**Source material**
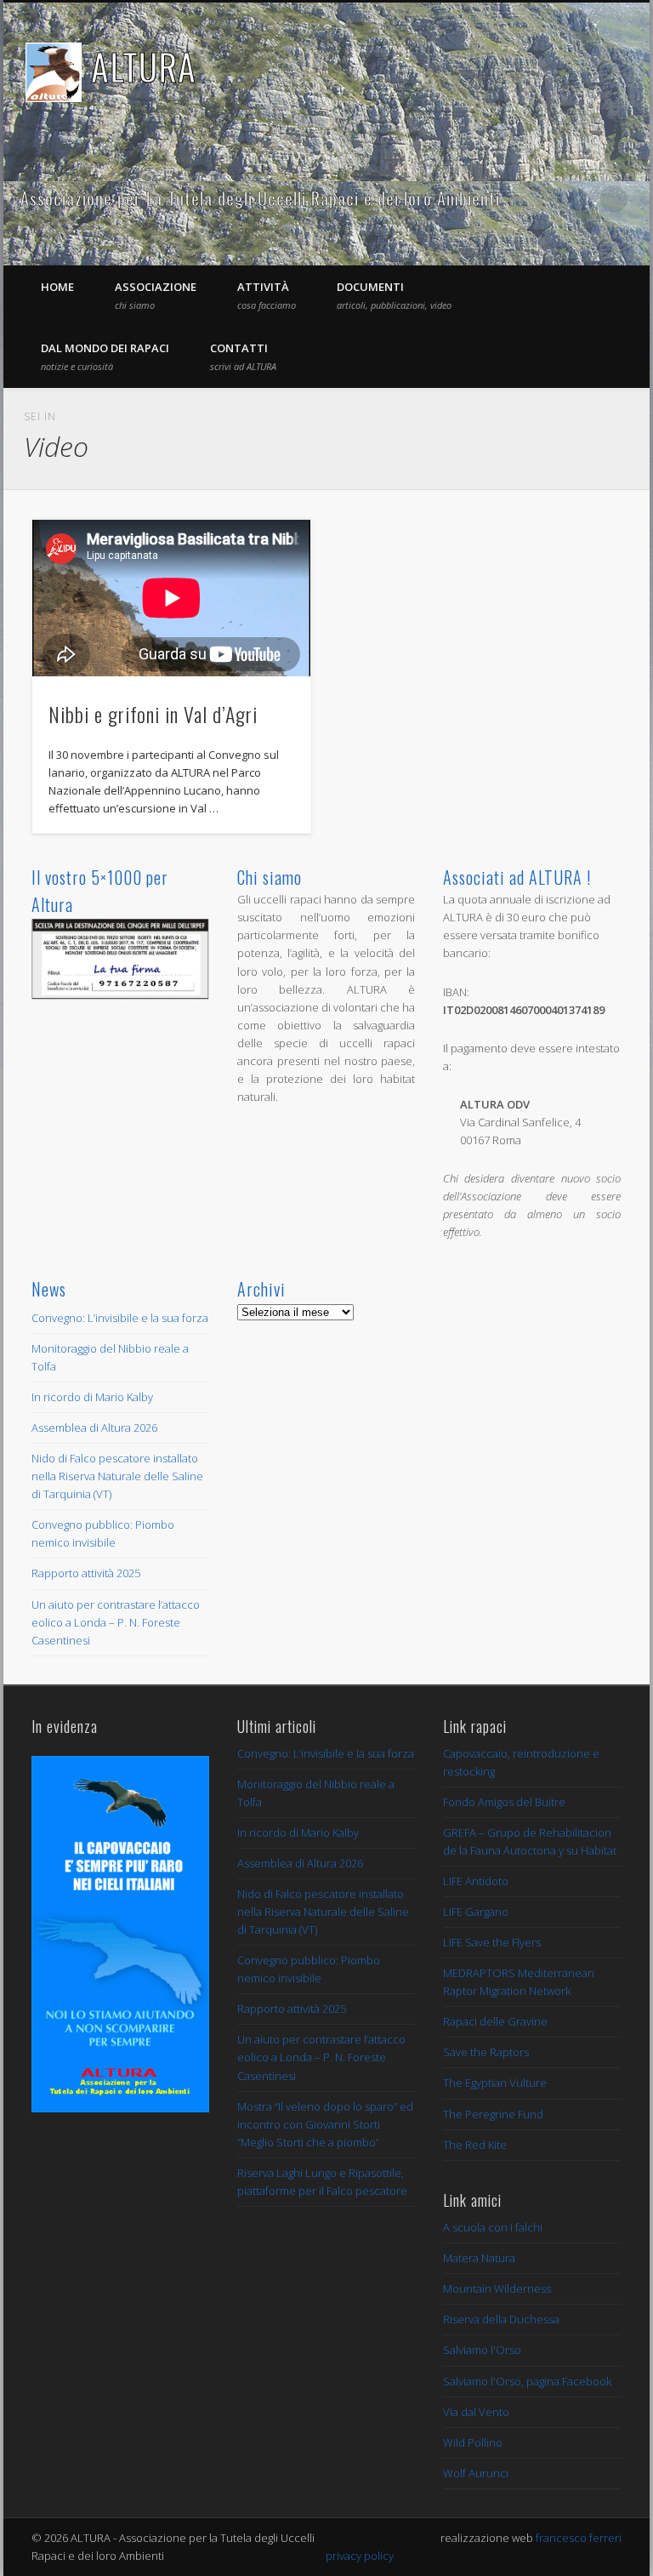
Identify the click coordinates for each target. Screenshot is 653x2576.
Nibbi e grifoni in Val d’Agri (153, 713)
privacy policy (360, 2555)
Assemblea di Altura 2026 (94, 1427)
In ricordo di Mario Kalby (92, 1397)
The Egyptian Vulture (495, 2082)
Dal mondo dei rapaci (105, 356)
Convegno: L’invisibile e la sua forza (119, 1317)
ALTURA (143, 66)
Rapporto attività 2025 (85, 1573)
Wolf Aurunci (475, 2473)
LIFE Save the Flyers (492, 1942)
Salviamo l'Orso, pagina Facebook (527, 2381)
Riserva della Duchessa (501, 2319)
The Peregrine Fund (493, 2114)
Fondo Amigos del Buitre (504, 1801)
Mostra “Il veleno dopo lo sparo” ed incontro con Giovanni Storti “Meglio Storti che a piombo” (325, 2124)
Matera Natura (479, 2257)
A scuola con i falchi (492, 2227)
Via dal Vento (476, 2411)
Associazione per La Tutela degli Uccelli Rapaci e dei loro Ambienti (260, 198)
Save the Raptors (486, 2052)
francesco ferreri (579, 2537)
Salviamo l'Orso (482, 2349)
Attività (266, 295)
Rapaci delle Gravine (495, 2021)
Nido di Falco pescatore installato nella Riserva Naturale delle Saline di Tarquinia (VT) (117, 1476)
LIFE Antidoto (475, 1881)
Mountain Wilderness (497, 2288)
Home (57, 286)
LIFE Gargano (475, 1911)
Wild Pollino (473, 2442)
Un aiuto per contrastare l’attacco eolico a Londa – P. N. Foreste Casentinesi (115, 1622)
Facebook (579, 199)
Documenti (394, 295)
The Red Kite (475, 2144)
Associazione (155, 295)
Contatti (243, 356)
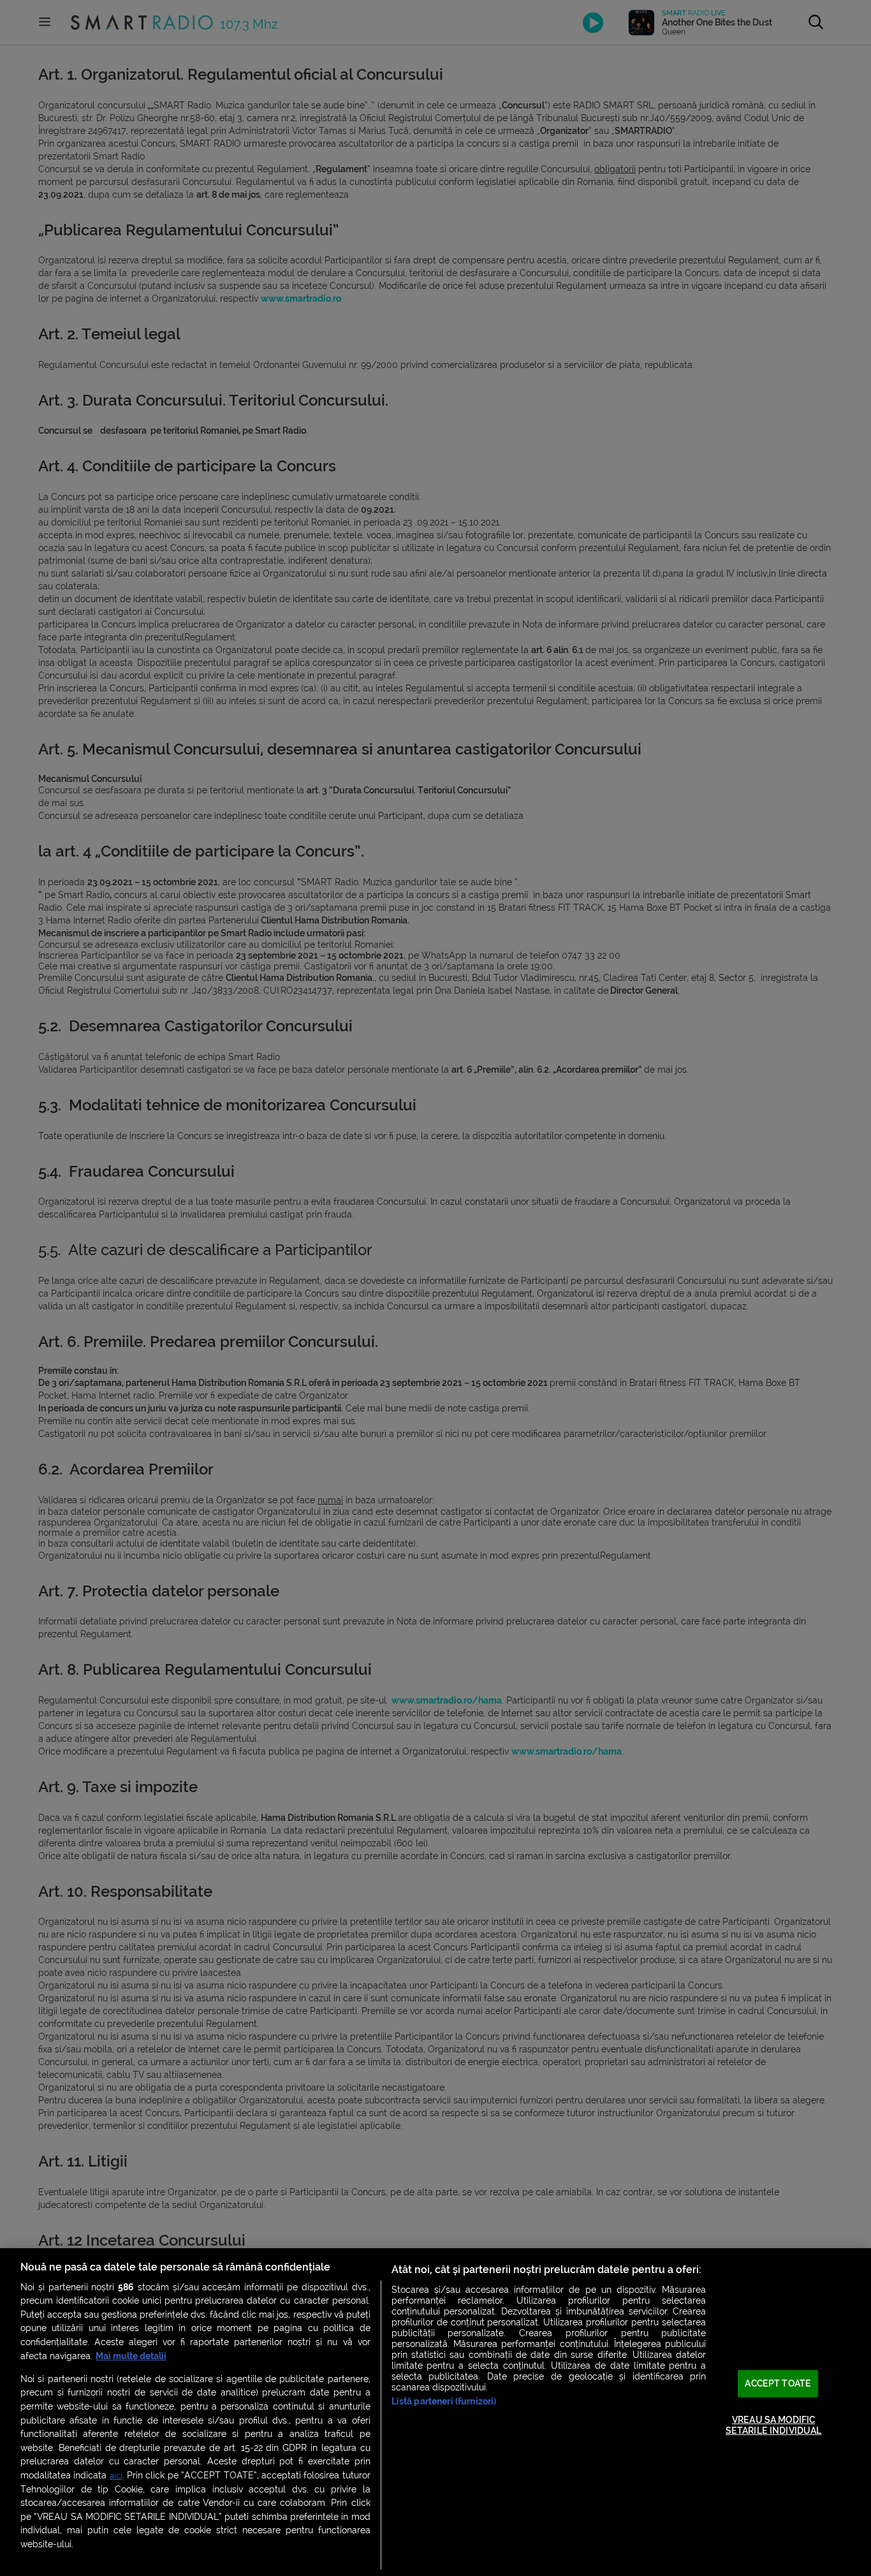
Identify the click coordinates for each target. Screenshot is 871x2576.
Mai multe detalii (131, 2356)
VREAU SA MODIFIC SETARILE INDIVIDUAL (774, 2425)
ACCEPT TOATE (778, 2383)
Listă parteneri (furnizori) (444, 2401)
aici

**What the task requires**
Search the data for the word "Riserva" and report how many lines include it, with the number alone.

**Problem solution**
2